Her work roamed from massive-scale paintings of female musicians to an exploration of fictional and speculative locations, and to looking at what was happening in the media — an experiment that resulted in her painting “The Autopsy of Michael Jackson” about the disembodied study of a dead celebrity years before Jackson’s death. Finally, drawings she had started making during phone conversations and as stress relief began repeating a motif of people eating themselves.

“The Autopsy of Michael Jackson” (2005)

“There was a moment where I thought, I can’t make this my work because it’s too angsty, it’s sort of bad therapy,” Schutz says. “But then I became interested in it, thinking about how it could work. If you did eat yourself, then you could remake yourself. You would digest yourself and you could remake yourself to be any form you wanted to be, so it started to feel like this very generative situation.”

The idea sparked a package of paintings of people eating their own body parts, reinventing themselves by swallowing the contents of shelves holding noses, eyes and breasts.

“I was thinking about different ways to generate images and lot of these ways to generate images were coming from things that are maybe intangible in the world and sometimes language can work in this way,” she says.

Her playing-with-words constructions also led to paintings around the results for Google searches starting with the words “I’m into…”, which yielded prompts like “I’m into navy blue,” and “I’m into shooting in natural environments” (2008). Though the search itself would come back with results about photography, Schutz went for guns, and painted a scene of a man seated in the fragments of a living room, blindfolded and gripping a half-empty glass, while an attacker draped in a sheet points a gun at the man’s head through a slot in the wall.
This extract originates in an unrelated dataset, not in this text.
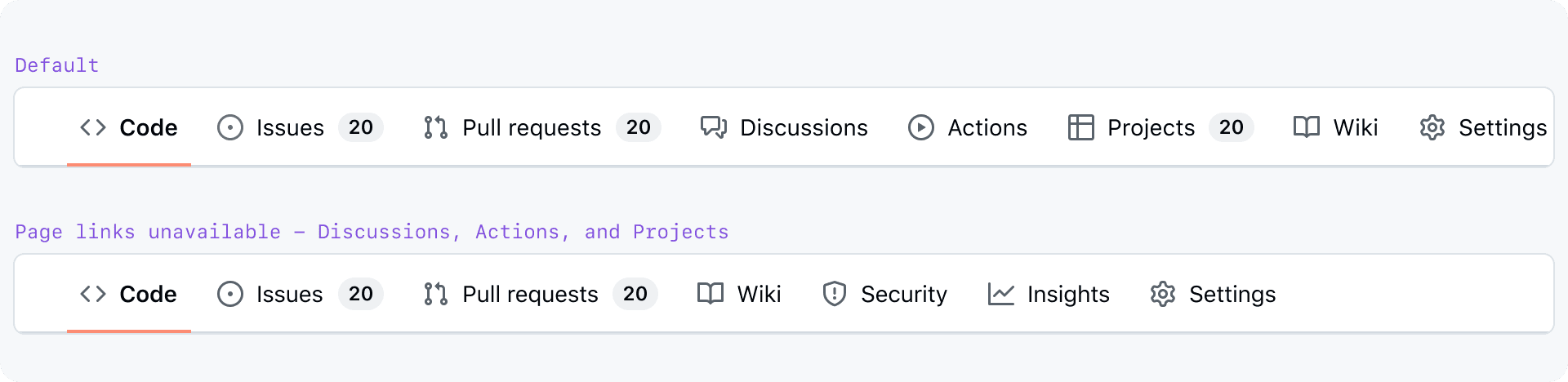Click the Issues circle icon in Default nav
The image size is (1568, 382).
pyautogui.click(x=230, y=127)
The wanderings in her career have also included a series on verbs, in which she explores the challenge of representing an action in a static image without defaulting to the symbols we typically use to communicate that action.

“Swimming, Smoking, Crying” (2009)

“As I was writing down these verbs I was finding that some of them made really good pairs with each other in a way where they could make a poetic sense but also cancel each other out potentially,” she says. She puts “Swimming, Smoking, Crying” together in a painting, and the actions themselves fail to signify the emotions they stereotypically do as swimming extinguishes or erases the traces of smoking or crying.

“They fail to communicate,” she says. “They don’t work.”

For the self-eaters, she says, she approached the subject theoretically as well.

“If you take something finite like death out of the equation it’s like you all the sudden have a lot of narrative or fictive possibilities,” she says. But determining where to begin with painting something as impossible as eating your own face meant taking a step back. “I just thought, gosh, in order to paint something, you have to be able to imagine it, or have some kind of vague idea of how this could begin. … How would you begin to eat your face and then how would then you begin to paint that? So I thought maybe you would start from the bottom lip up, and then maybe the tongue could come in, but I was thinking about it, too, that if you just continued on, there would just be nothing. The whole site for expression would just be completely blank and there would just be maybe a slit left, and that, to me, felt so much like an image eating its own image.”

Making that painting meant rearranging the logic of the world to create a fictional logic — not so much a narrative, as an imagined situation that requires re-imagining our reality, changing our experience of it. As Schutz says, the paintings become places where you can rearrange the hierarchies of the world.